DATA EXTRACTS ::
----------

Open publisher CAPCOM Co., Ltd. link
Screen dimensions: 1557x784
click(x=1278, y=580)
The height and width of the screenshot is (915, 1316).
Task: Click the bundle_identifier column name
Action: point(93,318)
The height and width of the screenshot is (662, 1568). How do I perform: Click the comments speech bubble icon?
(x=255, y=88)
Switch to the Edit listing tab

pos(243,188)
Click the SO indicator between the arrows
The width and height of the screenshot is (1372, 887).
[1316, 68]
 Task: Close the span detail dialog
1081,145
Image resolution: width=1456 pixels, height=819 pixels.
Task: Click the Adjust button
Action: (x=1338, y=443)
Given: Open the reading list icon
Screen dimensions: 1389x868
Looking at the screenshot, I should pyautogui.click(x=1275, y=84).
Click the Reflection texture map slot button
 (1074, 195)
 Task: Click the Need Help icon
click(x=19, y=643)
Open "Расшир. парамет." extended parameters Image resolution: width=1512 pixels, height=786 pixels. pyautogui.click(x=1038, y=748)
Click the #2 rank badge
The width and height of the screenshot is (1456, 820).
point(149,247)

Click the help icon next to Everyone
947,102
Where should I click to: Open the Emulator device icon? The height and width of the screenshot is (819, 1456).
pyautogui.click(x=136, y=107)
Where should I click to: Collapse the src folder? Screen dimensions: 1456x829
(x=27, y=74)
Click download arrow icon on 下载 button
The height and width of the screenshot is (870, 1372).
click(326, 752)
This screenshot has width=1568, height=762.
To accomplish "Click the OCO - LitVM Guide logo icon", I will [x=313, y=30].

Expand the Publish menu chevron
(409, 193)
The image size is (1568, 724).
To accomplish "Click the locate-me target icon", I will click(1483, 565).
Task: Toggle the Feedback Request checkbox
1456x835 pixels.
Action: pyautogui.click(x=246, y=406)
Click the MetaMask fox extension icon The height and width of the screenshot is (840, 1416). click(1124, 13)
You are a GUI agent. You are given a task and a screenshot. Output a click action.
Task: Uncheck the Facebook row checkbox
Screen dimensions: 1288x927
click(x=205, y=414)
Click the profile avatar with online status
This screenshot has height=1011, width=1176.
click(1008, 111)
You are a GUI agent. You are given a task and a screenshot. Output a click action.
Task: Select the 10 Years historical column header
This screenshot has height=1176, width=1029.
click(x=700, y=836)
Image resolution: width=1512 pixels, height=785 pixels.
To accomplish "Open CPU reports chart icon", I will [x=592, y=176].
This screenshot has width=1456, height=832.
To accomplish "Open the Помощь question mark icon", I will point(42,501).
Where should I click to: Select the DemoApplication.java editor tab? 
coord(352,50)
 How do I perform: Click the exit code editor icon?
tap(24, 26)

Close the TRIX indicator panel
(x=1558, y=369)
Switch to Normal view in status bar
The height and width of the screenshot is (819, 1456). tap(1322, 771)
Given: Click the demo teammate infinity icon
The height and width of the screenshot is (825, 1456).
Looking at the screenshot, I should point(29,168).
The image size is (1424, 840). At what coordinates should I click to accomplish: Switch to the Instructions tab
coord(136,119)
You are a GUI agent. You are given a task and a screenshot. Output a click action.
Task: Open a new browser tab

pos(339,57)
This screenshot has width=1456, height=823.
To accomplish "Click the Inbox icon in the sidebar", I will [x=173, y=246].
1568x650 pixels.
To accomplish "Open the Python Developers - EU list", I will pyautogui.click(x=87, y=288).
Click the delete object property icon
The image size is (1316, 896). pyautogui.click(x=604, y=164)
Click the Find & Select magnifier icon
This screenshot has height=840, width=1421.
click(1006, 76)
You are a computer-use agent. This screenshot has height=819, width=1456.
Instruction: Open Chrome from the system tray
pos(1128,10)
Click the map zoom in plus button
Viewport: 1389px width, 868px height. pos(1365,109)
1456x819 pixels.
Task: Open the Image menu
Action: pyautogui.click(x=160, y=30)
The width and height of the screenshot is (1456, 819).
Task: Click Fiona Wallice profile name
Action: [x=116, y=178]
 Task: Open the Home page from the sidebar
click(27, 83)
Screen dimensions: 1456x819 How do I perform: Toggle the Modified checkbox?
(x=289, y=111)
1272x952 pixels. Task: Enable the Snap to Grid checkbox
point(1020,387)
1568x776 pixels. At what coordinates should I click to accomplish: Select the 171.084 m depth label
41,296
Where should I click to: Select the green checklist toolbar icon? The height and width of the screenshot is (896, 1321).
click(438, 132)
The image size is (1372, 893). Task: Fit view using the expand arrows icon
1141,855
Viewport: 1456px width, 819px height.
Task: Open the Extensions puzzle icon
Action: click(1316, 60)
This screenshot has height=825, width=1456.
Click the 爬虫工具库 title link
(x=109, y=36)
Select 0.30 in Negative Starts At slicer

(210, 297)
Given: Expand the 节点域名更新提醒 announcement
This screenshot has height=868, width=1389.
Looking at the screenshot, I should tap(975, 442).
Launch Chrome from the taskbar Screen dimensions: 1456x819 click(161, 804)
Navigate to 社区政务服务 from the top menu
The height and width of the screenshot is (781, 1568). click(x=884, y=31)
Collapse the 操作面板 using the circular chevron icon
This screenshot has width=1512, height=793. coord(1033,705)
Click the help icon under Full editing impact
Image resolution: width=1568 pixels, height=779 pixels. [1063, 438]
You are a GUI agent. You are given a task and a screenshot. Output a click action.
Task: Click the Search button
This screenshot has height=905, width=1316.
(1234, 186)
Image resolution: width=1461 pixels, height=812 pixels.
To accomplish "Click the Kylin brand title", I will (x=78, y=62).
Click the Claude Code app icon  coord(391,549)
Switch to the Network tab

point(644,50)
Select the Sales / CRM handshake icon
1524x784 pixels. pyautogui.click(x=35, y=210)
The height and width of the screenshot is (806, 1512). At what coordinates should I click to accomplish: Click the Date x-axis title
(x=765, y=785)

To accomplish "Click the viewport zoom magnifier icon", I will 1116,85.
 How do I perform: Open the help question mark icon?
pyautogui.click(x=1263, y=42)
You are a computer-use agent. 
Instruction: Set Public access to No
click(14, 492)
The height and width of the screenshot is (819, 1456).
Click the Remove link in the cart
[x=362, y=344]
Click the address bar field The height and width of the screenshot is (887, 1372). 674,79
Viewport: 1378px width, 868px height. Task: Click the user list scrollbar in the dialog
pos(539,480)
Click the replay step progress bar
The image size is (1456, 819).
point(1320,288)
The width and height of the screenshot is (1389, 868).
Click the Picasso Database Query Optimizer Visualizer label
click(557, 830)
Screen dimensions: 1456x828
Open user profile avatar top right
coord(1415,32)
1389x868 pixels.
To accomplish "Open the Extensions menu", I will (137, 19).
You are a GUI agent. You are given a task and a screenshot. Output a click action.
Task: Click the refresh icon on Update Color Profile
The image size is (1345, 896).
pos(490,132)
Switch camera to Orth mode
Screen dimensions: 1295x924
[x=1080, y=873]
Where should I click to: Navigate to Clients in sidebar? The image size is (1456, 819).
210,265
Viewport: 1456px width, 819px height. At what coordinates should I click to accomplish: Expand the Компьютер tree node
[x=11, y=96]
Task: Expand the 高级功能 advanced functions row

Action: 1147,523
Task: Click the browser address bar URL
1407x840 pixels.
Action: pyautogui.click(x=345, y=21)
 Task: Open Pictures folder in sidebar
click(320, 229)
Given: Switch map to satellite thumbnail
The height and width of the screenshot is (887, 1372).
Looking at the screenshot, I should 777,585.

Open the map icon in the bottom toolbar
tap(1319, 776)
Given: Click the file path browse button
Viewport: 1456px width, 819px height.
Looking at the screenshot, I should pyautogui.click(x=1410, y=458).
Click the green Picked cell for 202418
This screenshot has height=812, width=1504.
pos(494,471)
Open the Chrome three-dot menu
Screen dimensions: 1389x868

----------

YOUR GOAL ::
Every line holding the string "computer" should be copied here, so please find those lines in the data.

ANSWER SECTION ::
You are a computer-use agent. This screenshot has height=819, width=1456.
You are a computer-use agent. 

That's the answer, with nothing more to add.